Angebliches Stück vom Rock Martin Luthers

Luther trug schwarz

Ein Stück von Luthers Rock in Wolfenbüttel? Wann und wie das briefmarkengroße Stück aus schwarzer, fester, enggewebter Wolle nach Wolfenbüttel kam, ist ebenso ungeklärt wie seine Zuschreibung an Luther. Ein anekdotisches Narrativ, mit dem sich das Wollquadrat in die lutheranische Hagiographie hätte einschreiben können, fehlt.
Anzunehmen ist, dass solche unikalen Dinge, die vermeintlich aus dem Besitz Luthers stammten und sich in der breiten protestantischen Bevölkerung einiger Beliebtheit erfreuten, gutgläubigen Besuchern, mit einer entsprechenden Anekdote angereichert, vorgeführt wurden.

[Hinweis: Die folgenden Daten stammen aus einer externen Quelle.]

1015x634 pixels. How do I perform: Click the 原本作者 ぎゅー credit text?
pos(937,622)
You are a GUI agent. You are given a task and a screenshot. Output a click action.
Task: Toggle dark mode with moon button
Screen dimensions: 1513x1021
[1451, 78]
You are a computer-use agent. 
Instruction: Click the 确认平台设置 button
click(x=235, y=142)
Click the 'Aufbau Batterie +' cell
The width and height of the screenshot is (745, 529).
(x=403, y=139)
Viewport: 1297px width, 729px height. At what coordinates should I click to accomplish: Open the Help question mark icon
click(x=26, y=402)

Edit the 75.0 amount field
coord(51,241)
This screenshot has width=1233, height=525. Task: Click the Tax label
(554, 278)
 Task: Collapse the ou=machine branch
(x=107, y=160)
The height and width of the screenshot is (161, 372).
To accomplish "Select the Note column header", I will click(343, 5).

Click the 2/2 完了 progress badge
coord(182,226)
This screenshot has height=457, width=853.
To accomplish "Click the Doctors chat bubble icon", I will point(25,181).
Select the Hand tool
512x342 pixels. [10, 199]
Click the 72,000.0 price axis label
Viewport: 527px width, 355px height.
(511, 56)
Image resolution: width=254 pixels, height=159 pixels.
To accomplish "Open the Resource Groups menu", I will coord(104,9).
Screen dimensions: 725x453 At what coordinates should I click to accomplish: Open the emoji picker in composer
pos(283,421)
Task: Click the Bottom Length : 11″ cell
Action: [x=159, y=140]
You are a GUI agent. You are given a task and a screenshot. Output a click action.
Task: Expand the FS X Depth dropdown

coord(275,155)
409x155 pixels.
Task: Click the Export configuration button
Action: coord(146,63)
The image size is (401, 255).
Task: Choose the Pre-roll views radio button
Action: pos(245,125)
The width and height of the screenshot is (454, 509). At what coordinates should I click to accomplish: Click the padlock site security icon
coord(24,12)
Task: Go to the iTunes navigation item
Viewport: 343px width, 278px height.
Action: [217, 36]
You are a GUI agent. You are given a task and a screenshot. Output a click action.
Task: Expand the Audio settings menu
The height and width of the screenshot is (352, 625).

Zugestanden werden muss aber bei aller Marginalität des Wollstücks selbst, dass der Kleidung Luthers in der frühen Reformationszeit das Potential einer Kontaktreliquie innewohnte. Bekannte und eingeübte christliche Praktiken betrafen demzufolge Luther als Person schon zu Lebzeiten und wurden von päpstlicher Seite forciert zur Entlarvung Luthers als Antichrist oder Ketzer angeführt. Sie arbeiteten damit gleichzeitig einer lutherischen Hagiographie zu, die zwar in reformatorischen Kreisen schon früh auf schroffe Ablehnung stieß, sich aber nicht gänzlich abschütteln ließ, auch wenn Luther selbst sich mehrfach gegen den katholischen Reliquienkult ausgesprochen hatte.
Dass der Wolfenbütteler Stoffrest Luther zugeschrieben wird, mag vielleicht der schwarzen Färbung eines alten robusten Wollstoffs geschuldet sein. Das Augustinereremiten-Habit war schwarz. Schwarz war zugleich die weltliche Modefarbe des 16. Jahrhunderts. Angesichts der Faktenlage liegt die Vermutung nahe, dass das Fundstück erst relativ spät in die Sammlung nach Wolfenbüttel kam und zur Luther-Rarität umgewidmet wurde.